Closed j450nb closed 6 years ago

j450nb commented 6 years ago

Crossplane 0.2.0 Python 3.5.2 Ubuntu 16.04

Using this location configuration with an incorrectly spelled proxy_pass directive.

location /proxy-passs {
  proxy_passs http://any.thing;
}

Crossplane does not detect this error but nginx -t does.

aluttik commented 6 years ago

Hi, thanks for taking the time to submit a ticket.

This is actually expected behavior. We want crossplane to work this way so that it won't raise errors if users are using directives from third party modules.

On a related note: crossplane can't find all kinds of errors in an nginx config. As you mentioned, even nginx -t works better for that use case.
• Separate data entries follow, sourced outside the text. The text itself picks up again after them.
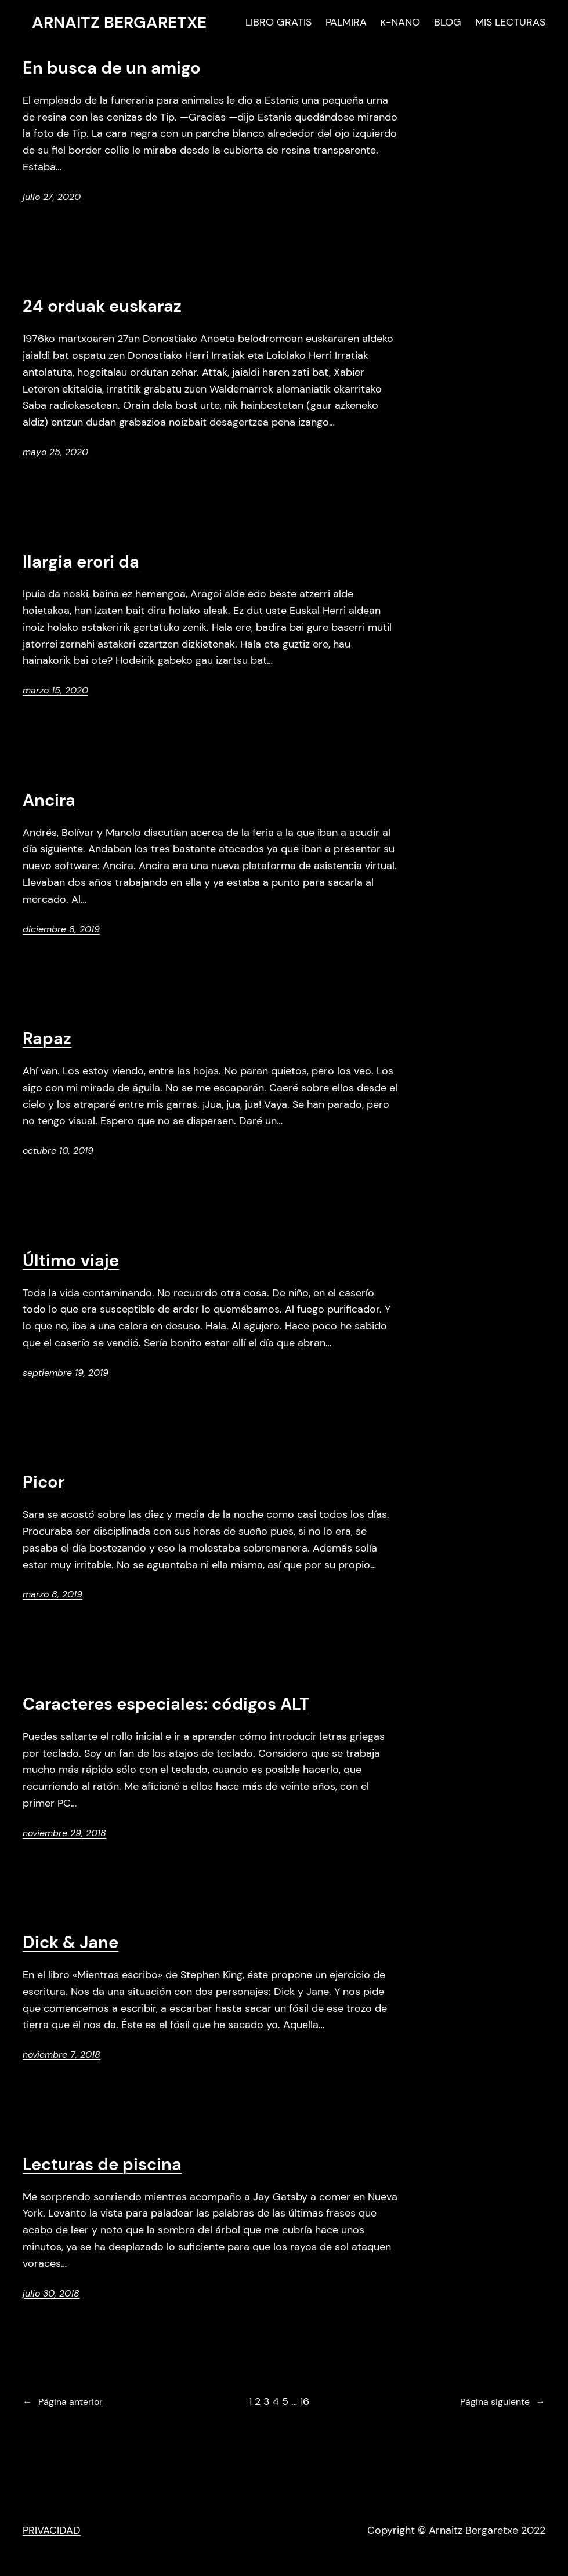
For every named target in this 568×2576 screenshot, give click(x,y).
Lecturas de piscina (102, 2165)
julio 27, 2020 (52, 197)
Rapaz (47, 1039)
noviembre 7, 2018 (61, 2054)
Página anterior (63, 2402)
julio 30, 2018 (51, 2293)
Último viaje (71, 1261)
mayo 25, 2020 (55, 452)
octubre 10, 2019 (58, 1151)
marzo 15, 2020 (55, 690)
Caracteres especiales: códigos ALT (166, 1704)
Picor (43, 1482)
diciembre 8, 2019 (61, 929)
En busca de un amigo (112, 68)
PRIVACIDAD (52, 2530)
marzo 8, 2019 (52, 1594)
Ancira (49, 801)
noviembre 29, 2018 (64, 1833)
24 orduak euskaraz (102, 307)
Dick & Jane (70, 1943)
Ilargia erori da (81, 562)
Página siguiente (502, 2402)
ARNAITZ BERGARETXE (119, 22)
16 (304, 2401)
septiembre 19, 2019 (65, 1373)
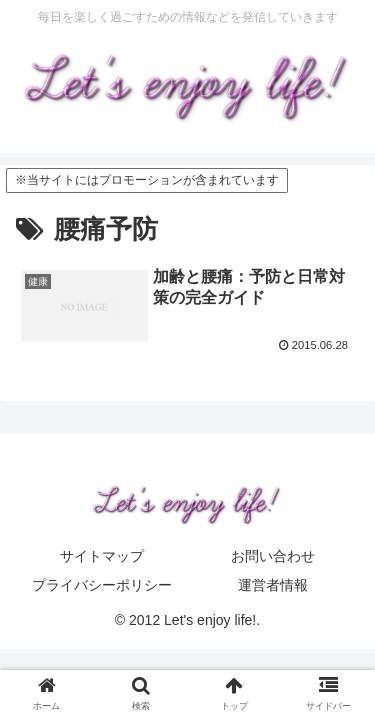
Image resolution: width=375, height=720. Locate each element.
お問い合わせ (273, 556)
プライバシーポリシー (102, 585)
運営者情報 (273, 585)
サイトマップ (102, 556)
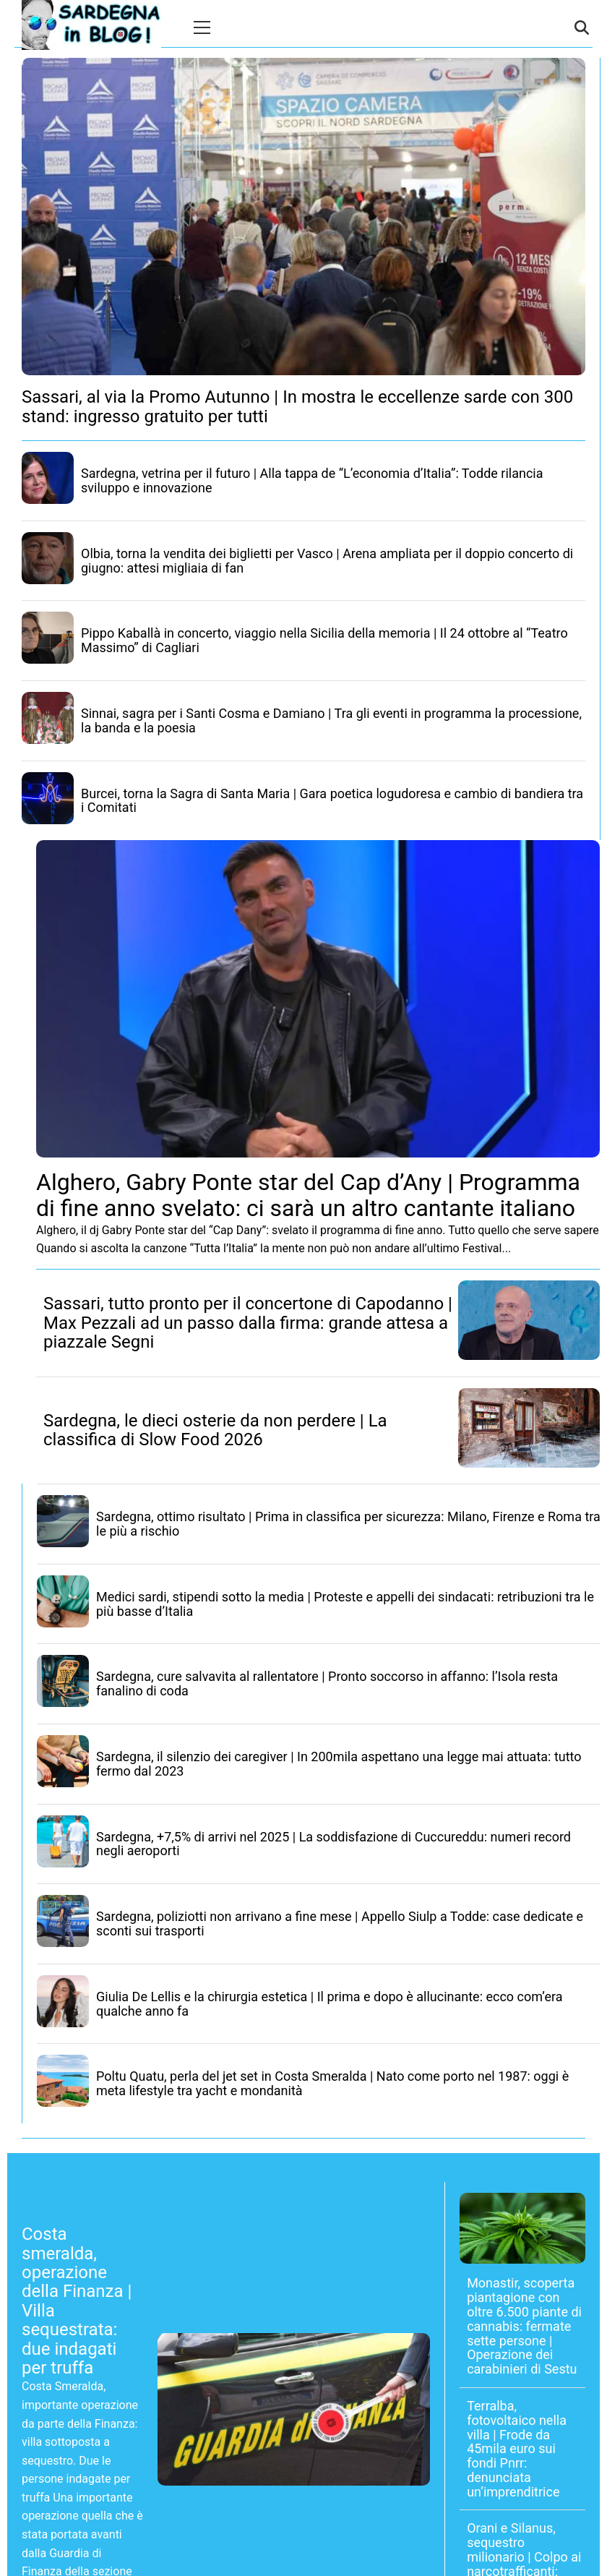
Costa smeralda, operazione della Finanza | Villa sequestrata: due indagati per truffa (77, 2301)
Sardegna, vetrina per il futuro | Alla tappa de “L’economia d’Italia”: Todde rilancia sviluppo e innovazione (312, 480)
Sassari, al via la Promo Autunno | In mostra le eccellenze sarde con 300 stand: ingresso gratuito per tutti (297, 406)
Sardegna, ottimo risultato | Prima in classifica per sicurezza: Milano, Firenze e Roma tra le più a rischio (348, 1524)
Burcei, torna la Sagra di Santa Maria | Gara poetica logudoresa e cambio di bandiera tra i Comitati (332, 801)
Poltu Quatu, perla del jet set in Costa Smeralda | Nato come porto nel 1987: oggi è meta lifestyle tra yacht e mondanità (332, 2083)
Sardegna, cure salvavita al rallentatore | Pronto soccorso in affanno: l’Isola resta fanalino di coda (327, 1683)
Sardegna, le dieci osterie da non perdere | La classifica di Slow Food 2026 (215, 1430)
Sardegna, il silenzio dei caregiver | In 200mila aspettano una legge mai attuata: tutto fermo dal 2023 (339, 1764)
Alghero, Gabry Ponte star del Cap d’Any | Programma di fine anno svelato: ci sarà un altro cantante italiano (308, 1194)
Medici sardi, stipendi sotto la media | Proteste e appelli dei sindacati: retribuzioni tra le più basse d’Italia (345, 1604)
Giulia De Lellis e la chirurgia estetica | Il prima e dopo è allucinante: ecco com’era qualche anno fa (329, 2004)
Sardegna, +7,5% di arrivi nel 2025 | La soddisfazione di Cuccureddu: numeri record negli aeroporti (333, 1844)
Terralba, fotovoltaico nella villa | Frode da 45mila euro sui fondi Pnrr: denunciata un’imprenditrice (517, 2448)
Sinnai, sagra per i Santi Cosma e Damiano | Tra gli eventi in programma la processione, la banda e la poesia (331, 720)
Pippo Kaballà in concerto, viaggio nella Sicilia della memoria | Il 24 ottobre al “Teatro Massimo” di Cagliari (324, 640)
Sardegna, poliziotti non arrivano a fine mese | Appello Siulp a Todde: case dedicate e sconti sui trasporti (339, 1923)
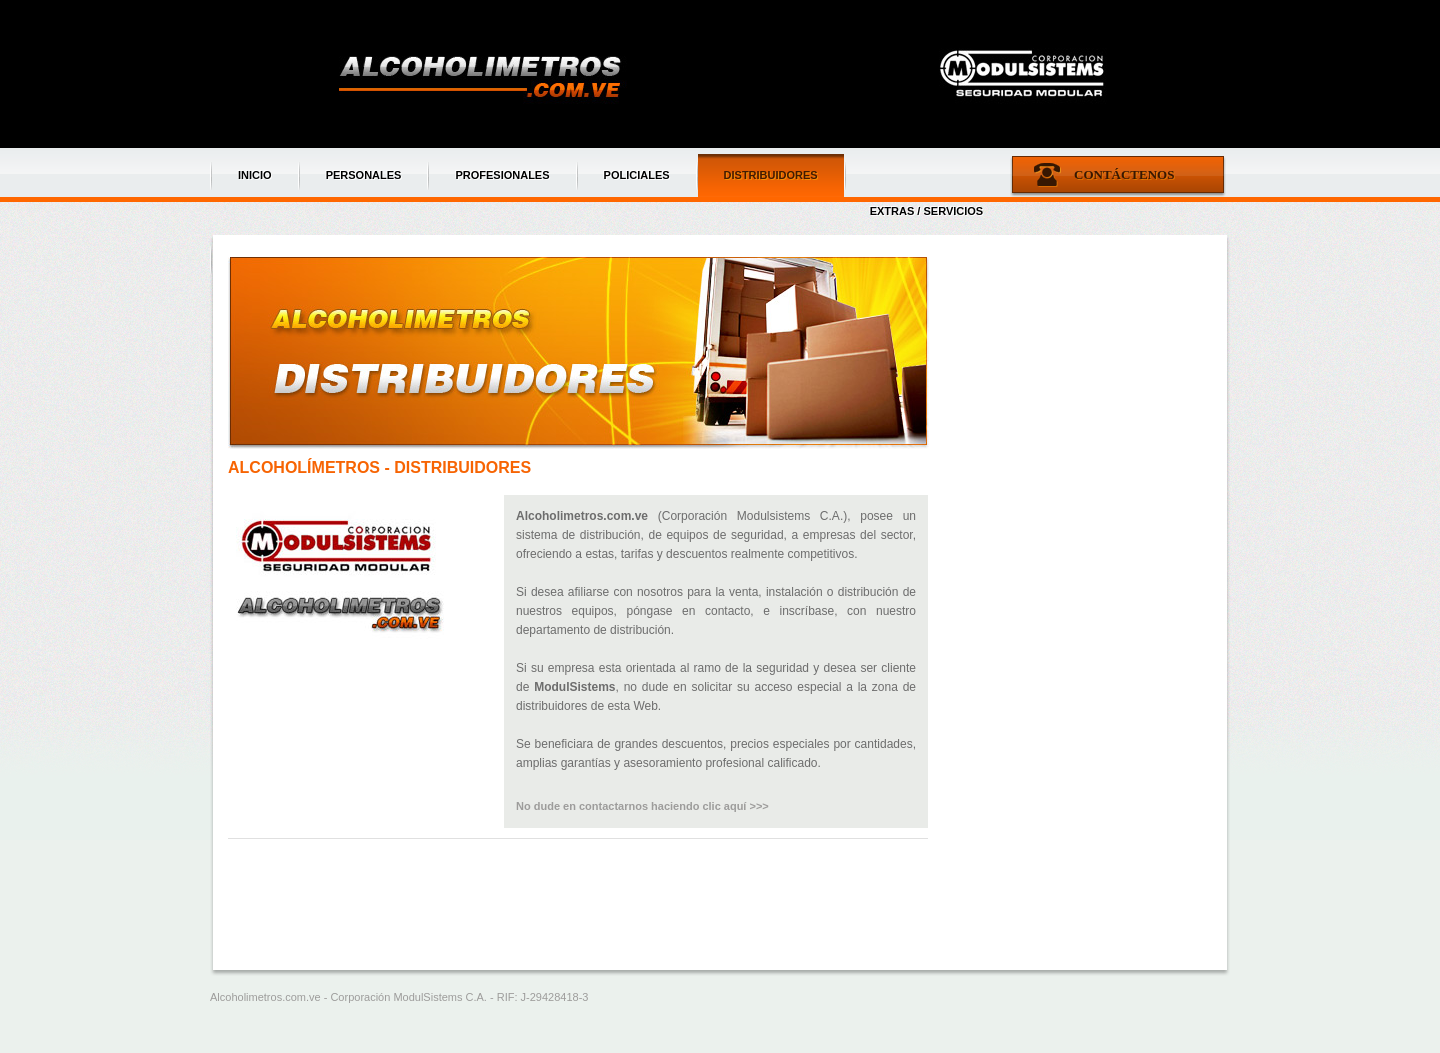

The only errors it actually looks for are when (recognized) directives A) are in the wrong context or B) have the wrong number/type of arguments.

j450nb commented 6 years ago

Hi @aluttik Thanks for responding so quick. That seems to make sense however it means that we can't use Crossplane for our use case at the moment which is testing if a developer has made a spelling mistake. Would it be possible to enable error checking for at least the proxy_pass directive as this is not a third party directive?

aluttik commented 6 years ago

@j450nb: No problem :)

And ah, that's unfortunate. I am a little confused as to how we could enable error checking for the proxy_pass directive if the error you're looking for is a spelling error. Do you mean like we should check for common spelling mistakes like proxy_passs or proxypass?

I think a better solution might be to add an option for parsing that make it so all unrecognized directives throw errors. This would currently cause a bunch of problems because stuff inside of certain blocks (like map blocks and type blocks) are read in as directives with arguments... But anyway, if we could sort that out, would that solve your issue?

j450nb commented 6 years ago

Yes, I think that if could get an option to throw an error for all unknown directives that would probably solve our issue. Thanks for the response.

aluttik commented 6 years ago

@j450nb: Sorry for taking so long on pushing this feature out. The NGINX Amplify team has been keeping me pretty busy recently, but I finally managed to find some time!

Anyway, a --strict flag has been added to the crossplane parse command and a strict parameter has been added to crossplane.parse(). If you specify strict parsing, unrecognized directives should raise errors like:

{
    "file": "/etc/nginx/nginx.conf",
    "error": "unknown directive "proxy_passs" in /etc/nginx/nginx.conf:12",
    "line": 12
}

The feature is currently merged to the master branch of this repo, and will be included in what will probably be the crossplane 0.3.2 release.

Hope this works for you! If you have any questions or concerns, feel free to hit me up.